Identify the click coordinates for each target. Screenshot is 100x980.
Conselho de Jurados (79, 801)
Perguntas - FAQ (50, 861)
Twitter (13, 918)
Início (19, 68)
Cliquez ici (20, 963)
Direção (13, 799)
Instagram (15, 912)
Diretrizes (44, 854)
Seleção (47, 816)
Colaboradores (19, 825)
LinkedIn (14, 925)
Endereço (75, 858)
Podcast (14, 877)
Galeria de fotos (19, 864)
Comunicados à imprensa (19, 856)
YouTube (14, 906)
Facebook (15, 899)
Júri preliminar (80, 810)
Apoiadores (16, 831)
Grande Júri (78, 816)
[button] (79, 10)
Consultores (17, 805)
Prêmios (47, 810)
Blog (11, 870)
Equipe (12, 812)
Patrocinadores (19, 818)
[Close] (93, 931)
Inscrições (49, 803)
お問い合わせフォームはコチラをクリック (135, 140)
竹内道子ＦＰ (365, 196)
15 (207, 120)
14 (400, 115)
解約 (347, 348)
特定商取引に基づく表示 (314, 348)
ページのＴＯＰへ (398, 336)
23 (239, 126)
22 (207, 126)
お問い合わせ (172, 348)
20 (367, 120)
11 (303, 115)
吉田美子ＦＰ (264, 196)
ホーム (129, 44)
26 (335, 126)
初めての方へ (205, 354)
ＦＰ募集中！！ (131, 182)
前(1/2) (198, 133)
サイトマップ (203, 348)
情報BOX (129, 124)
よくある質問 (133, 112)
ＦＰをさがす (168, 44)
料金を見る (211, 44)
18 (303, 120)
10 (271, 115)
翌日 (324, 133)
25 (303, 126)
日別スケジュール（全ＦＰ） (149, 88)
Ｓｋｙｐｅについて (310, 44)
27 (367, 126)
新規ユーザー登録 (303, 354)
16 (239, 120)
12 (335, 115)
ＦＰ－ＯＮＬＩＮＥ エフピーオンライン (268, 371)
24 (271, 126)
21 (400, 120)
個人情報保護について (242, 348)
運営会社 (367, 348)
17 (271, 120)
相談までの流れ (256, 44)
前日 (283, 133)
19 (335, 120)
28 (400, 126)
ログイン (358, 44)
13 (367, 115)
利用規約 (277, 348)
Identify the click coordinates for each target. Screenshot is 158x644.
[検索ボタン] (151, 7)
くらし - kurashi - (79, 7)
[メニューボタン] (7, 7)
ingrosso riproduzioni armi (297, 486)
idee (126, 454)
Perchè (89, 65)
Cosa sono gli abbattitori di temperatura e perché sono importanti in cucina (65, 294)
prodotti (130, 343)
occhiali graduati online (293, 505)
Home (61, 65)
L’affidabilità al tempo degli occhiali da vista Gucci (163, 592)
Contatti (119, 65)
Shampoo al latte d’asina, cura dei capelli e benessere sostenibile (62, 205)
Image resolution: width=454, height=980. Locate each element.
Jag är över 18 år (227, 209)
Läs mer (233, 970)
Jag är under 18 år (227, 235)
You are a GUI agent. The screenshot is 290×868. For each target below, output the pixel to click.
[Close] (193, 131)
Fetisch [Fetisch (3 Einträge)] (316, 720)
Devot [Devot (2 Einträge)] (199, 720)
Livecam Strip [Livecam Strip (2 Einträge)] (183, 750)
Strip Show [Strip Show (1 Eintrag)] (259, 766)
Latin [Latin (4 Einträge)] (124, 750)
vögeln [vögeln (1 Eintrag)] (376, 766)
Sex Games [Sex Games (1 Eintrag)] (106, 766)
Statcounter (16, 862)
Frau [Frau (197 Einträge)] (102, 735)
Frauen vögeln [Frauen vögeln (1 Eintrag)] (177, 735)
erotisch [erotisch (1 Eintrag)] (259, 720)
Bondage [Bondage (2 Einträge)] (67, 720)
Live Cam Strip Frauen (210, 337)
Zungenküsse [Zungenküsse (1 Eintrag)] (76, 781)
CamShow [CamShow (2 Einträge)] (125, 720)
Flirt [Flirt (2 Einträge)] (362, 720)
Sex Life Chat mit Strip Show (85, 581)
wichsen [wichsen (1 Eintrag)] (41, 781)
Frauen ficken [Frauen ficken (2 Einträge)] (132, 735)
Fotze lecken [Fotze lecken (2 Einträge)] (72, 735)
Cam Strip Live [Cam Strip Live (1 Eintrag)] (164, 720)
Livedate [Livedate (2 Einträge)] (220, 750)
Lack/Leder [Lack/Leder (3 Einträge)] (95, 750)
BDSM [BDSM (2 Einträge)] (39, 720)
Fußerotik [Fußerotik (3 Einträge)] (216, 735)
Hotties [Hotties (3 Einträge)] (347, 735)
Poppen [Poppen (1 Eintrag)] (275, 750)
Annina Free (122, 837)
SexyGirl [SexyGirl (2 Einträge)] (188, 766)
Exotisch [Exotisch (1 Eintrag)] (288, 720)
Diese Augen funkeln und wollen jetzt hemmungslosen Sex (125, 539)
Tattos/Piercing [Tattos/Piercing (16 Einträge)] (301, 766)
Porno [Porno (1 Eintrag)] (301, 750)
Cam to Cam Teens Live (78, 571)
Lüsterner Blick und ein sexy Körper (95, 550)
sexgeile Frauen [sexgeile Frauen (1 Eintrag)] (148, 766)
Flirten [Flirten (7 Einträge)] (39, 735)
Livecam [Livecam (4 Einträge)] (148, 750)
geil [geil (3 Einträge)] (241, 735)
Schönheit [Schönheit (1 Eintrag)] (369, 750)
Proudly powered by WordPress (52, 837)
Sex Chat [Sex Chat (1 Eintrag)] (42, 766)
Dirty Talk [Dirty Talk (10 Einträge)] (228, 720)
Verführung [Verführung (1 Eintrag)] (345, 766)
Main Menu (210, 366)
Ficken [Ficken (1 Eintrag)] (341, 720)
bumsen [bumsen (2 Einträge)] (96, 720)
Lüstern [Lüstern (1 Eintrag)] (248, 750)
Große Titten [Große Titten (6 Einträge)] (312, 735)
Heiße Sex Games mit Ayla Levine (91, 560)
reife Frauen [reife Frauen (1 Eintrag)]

**Job**
Copy out the items again, starting at the line containing "Proudly powered by WordPress (52, 837)" and ending with the last item, both included. Keep each line's wording and add -48 to every coordinate.

**Written response**
Proudly powered by WordPress (4, 789)
Sex Chat [Sex Chat (1 Eintrag)] (-6, 718)
Dirty Talk [Dirty Talk (10 Einträge)] (180, 672)
Verführung [Verführung (1 Eintrag)] (297, 718)
Main Menu (162, 318)
Ficken [Ficken (1 Eintrag)] (293, 672)
bumsen [bumsen (2 Einträge)] (48, 672)
Lüstern [Lüstern (1 Eintrag)] (200, 702)
Große Titten [Große Titten (6 Einträge)] (264, 687)
Heiße Sex Games mit Ayla Levine (43, 512)
reife Frauen [reife Frauen (1 Eintrag)]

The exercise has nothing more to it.